The War Between The States (as our 1950s Western Pennsylvania schoolbooks called it) was only proximately about slavery.  By this I mean, the U.S. civil war could have had another pretext, because what the Confederacy was ultimately defending was its economic interests.  Its leaders, such as President Jefferson Davis, would dress it up with words like honor, heritage and independence to make their cause sound noble…

The war… must go on … unless you acknowledge our right to self-government.  We are not fighting for slavery. We are fighting for Independence, and that, or extermination, we WILL have.

But like all wars, it was about money, power, and the real or perceived threats to those.

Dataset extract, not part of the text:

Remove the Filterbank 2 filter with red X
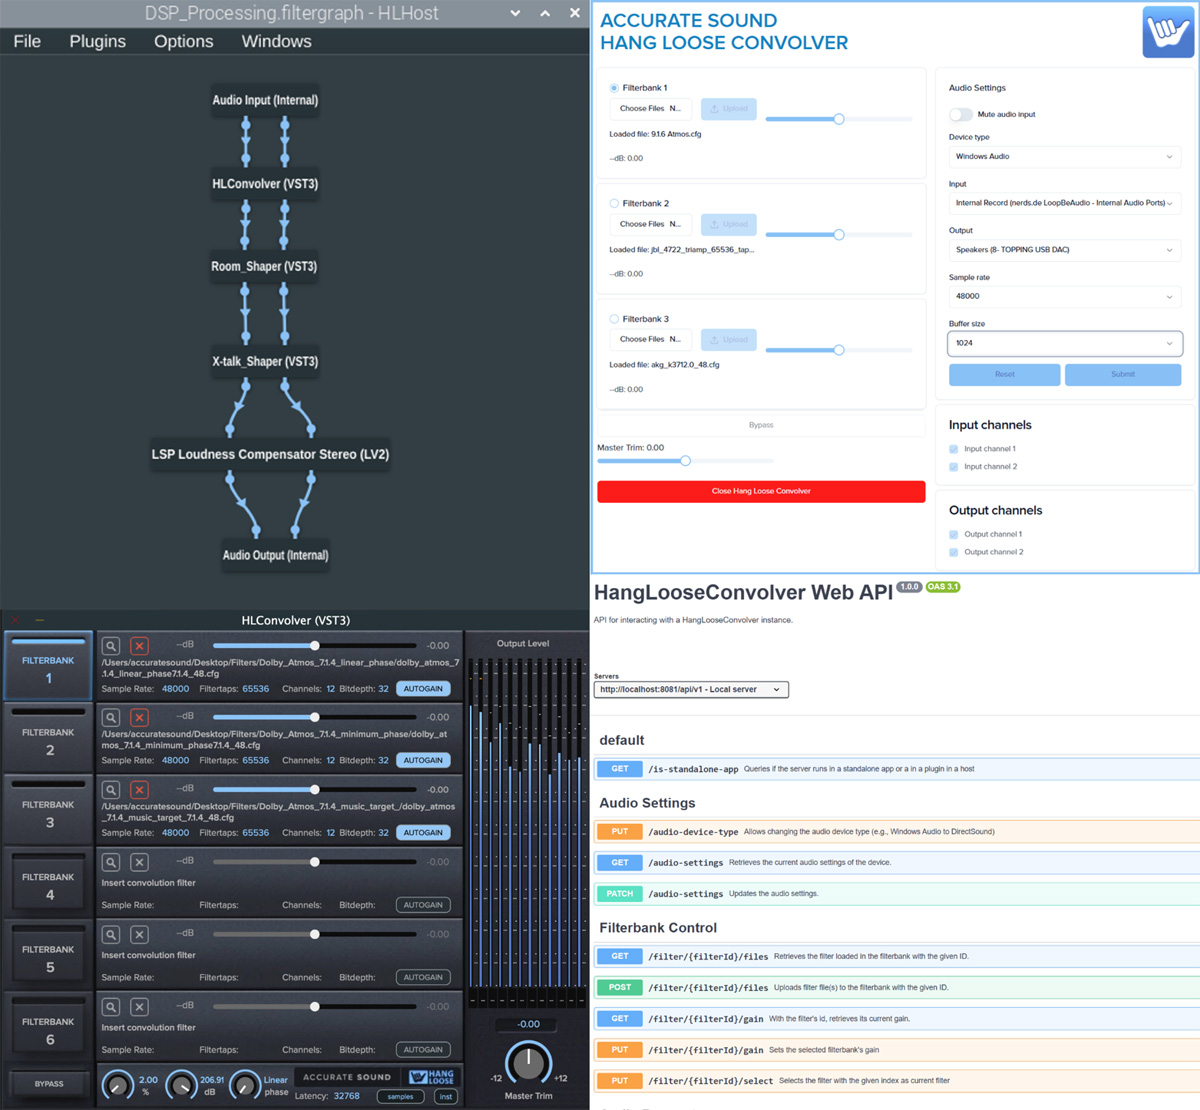This screenshot has width=1200, height=1110. (x=139, y=718)
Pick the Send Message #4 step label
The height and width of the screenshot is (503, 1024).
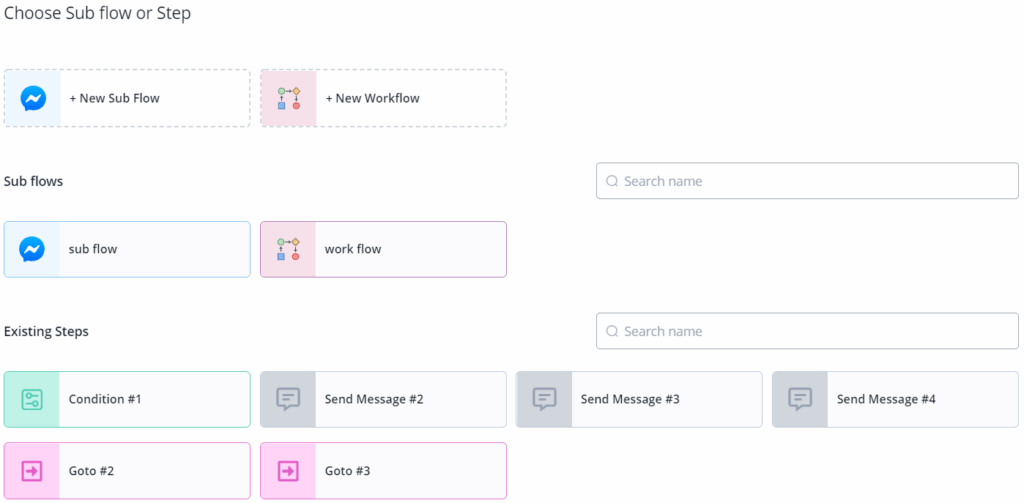(886, 399)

The Confederacy was founded and then sustained by self-interest, greed, racism and fear. Clearly, this set of isms never died, kept alive by the likes of (and devoted followers of) Strom Thurmond, George Wallace, Rush Limbaugh and now Donald Trump.  It is beyond ironic that our first African-American president would be succeeded in office by our second Confederate president.

Trump uses the pandemic to call himself a “wartime president” but the only war he leads is the uncivil war he agitates among us, between the selfish and society.  In this sad conflict, the EOSPs are winning.  The union is in peril.

Our best defense in this war is our offense — kindness and consideration.  Shall it prevail?